Occupandosi delle sette più varie, Maurizio si era certamente creato un gran numero di nemici, compresi alcuni decisamente squilibrati e pericolosi. è comprensibile che la magistratura abbia aperto un'inchiesta.

Ma in realtà, un omicidio è davvero improbabile. Non solo perché il referto medico parla chiaro e perché non esiste il minimo indizio che lo suggerisca.

Proprio nei giorni precedenti alla sua morte, Maurizio aveva fatto telefonate drammatiche a diversi amici, e molti erano preoccupati per la sua situazione.

Maurizio aveva un grande senso dell'umorismo, una vicinanza spontanea alle persone; ma velata da qualcosa di triste. Era indubbiamente un eccentrico, estremo nei pregi e quindi anche nei difetti, inadatto a vivere in tempi come i nostri. La sua profonda solitudine interiore, il crescente senso di fallimento, la fuga nell'alcol e una confusione che cresceva sempre di più, periodi sempre più lunghi di isolamento in casa, i lavori fatti in maniera sempre più approssimativa: non credo che sia giusto negare queste cose per proteggere una sua immagine alla quale lui non teneva affatto.

Forse non ci rendevamo conto che sarebbe finita così; ma adesso, guardando indietro, sappiamo tutti che si trattava dell'ultima tappa, a suo modo logica, di un lungo processo.

Se è giusto che la magistratura indaghi, è più difficile trovare una scusa per le varie persone che in questi giorni cercano di insinuare che Maurizio sia stato assassinato. Qualcuno, forse, lo fa per una forma errata di pietà cristiana: non lo ha fatto però il parroco di Trivignano, che conosceva molto bene Maurizio. Ai funerali, ha parlato senza esitazione della disperazione di Maurizio e anche delle colpe di chi ne aveva manipolato la generosità, ma non certo di misteriosi assassini.

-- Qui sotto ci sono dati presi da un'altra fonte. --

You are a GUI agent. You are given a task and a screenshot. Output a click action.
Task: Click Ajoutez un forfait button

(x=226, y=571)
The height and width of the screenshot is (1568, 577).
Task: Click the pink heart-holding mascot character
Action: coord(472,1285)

Ma altri sappiamo bene chi sono: persone che in passato hanno sfruttato Maurizio, o che comunque non gli sono mai state vicine, che cercano improvvisamente di darsi un ruolo eroico come vendicatori di un martire inesistente. Magari impossessandosi allo stesso tempo, con poca fatica, dell'archivio che Maurizio aveva costruito nei decenni, e approfittando delle paure irrazionali che l'argomento delle cosiddette sette comunque suscita.

Un omicidio, oltre a una vittima, deve avere un colpevole. E sarebbe davvero triste se visionari, millantatori o semplici profittatori a un certo punto cominciassero a cercare persone cui addossare la colpa.

Sono già comparsi alcuni investigatori privati, offrendosi di condurre indagini; mentre qualcuno è arrivato a esprimere alla stampa l'intenzione di costituire i "nuclei antisette Maurizio Antonello", si spera non armati.

Maurizio, pur occupandosi criticamente delle sette, non era mai stato un complottista. Aveva buoni rapporti con esponenti di curiosi gruppi cristiani, con alcuni pagani e satanisti. E sapeva distinguere molto bene tra un pericolo reale e un pericolo immaginario.

Non possiamo sapere se Maurizio abbia scelto in maniera del tutto lucida di uscire da questo mondo. Ma sappiamo che è morto anche perché non sapeva accettare quelle piccole mistificazioni che noi, persone più normali, creiamo continuamente. Sarebbe davvero vergognoso trasformare la sua stessa morte in una mistificazione.